In Bank of New York Mellon , the plaintiffs were a group of investors in 260 RMBS trusts created between 2004 and 2008 and originally secured by loans valued at more than $176 billion. The suit is a derivative action brought against Bank of New York Mellon in its role as the trustee of those trusts. The plaintiffs allege various claims including breach of contract, negligence and breach of fiduciary duty; but these are all state law claims and the plaintiffs’ ability to bring suit in federal court hinged on whether they also had a federal cause of action, namely an implied right to sue under the TIA.

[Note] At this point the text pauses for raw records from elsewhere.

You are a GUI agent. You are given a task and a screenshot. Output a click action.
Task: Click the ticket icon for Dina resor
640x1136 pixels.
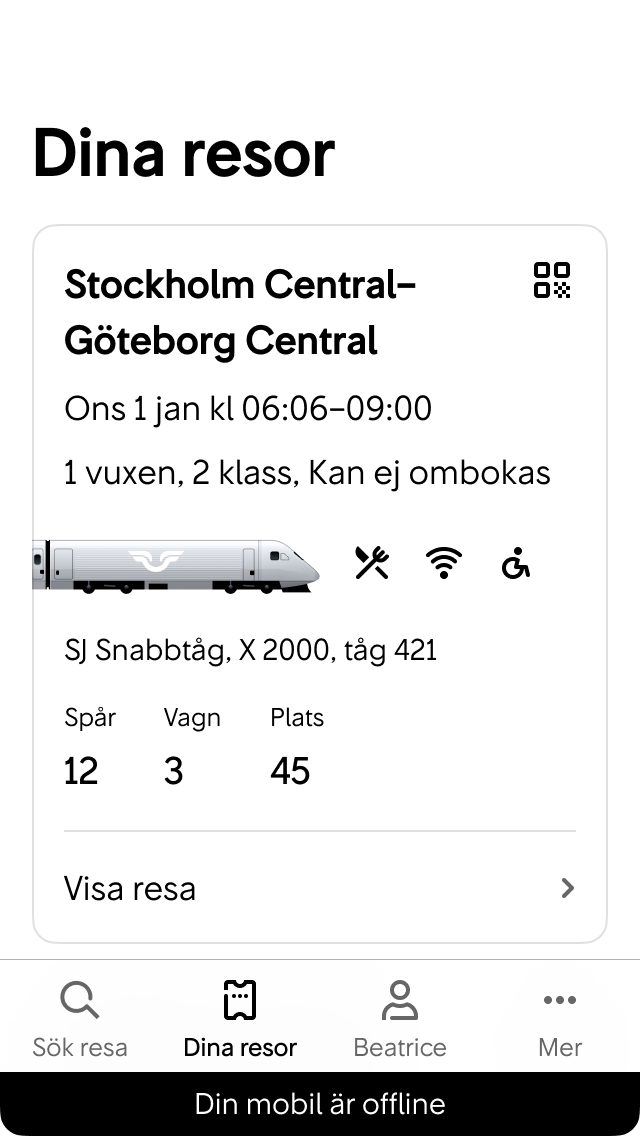(239, 999)
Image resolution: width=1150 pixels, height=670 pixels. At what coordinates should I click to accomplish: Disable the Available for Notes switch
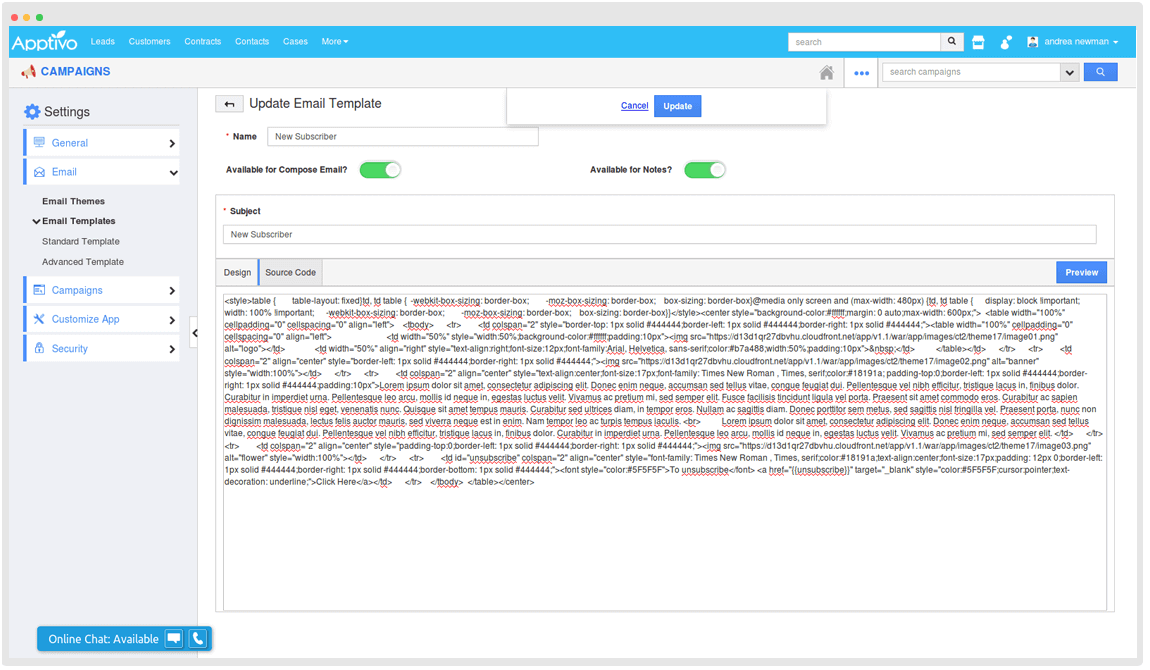pyautogui.click(x=704, y=170)
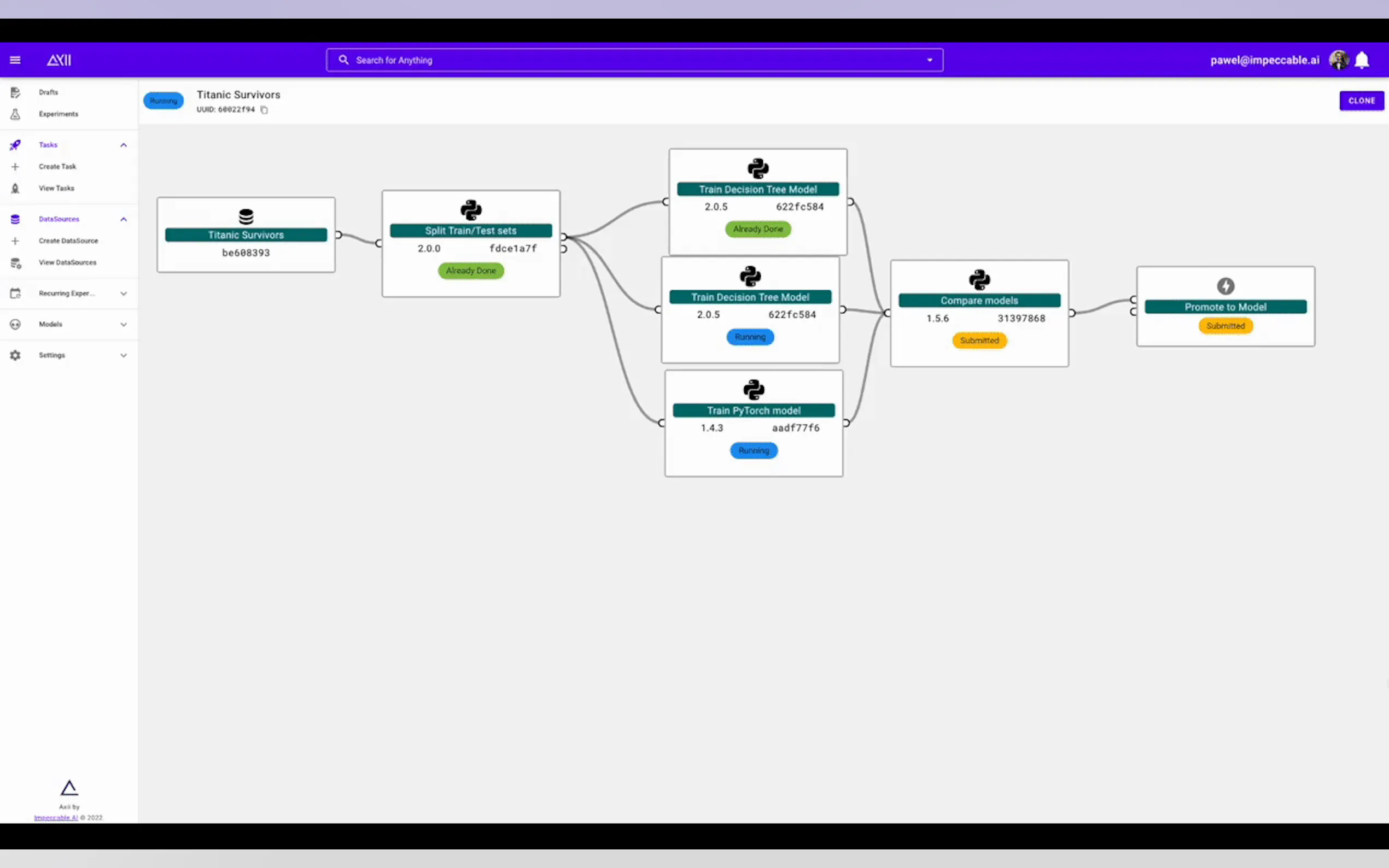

The plaintiffs alleged violations by the trustee under three subsections of Section 315 of the TIA. Subsection (a), among other things, provides that qualified indentures are deemed to contain a provision (unless expressly excluded) that prior to default, an indenture trustee is not liable except for performance of the duties specifically set forth in the indenture, and may conclusively rely upon certificates or opinions conforming to the requirements of the indenture. Subsection (b) requires an indenture trustee to provide security holders with notice of all defaults known to the trustee within 90 days after occurrence, subject to certain limitations. Subsection (c) provides that upon the occurrence of default, the trustee must exercise the rights and powers vested in it by the indenture and “use the same degree of care and skill in their exercise, as a prudent man would exercise or use in the circumstances in the conduct of his own affairs.”
The Court’s Analysis
The court disposed of the claim under TIA Section 315(a), saying that this subsection does not impose any duties upon the trustee and simply limits the trustee’s duties to those in the indenture prior to default. On the other hand, the court held that Sections 315(b) and (c) did impose affirmative obligations on the trustee. Citing to a number of recent district court decisions and the Second Circuit’s older decision in Bluebird Partners, L.P. v. First Fidelity Bank, N.A. , 85 F 3d 970 (2d Cir. 1996) (citing approvingly to a 1980 case from the Third Circuit, Zeffrio v. First Pa. Banking & Tr. Co. , 623 F. 2d 290 (3d Cir. 1980)), the court remarked that the courts of the district have consistently recognized a private right of action under Section 315. Bank of New York Mellon, however, argued that the Supreme Court decisions in Stoneridge Partners, LLC v. Sci.-Atlanta , 552 U.S. 148 (2008), and Alexander v. Sandoval , 532 U.S. 275 (2001), abrogated prior case law. For example, in Stoneridge , the Supreme Court held that an implied cause of action existed “only if the underlying statute can be interpreted to disclose the intent to create one.” Distinguishing Stoneridge and Sandoval , the Court emphasized that a private right of action under the TIA has been recognized for at least 35 years.
The holdings in these recent decisions, and the cases that precede them, are important for two reasons. First, they provide an admission ticket to federal courts for plaintiffs suing trustees under TIA-qualified indentures. More importantly, perhaps, they underscore the heightened duties imposed upon trustees when defaults are pending under TIA-qualified indentures and the care that must be exercised by these trustees, and the professionals who represent them, in navigating the treacherous waters of defaulted debt.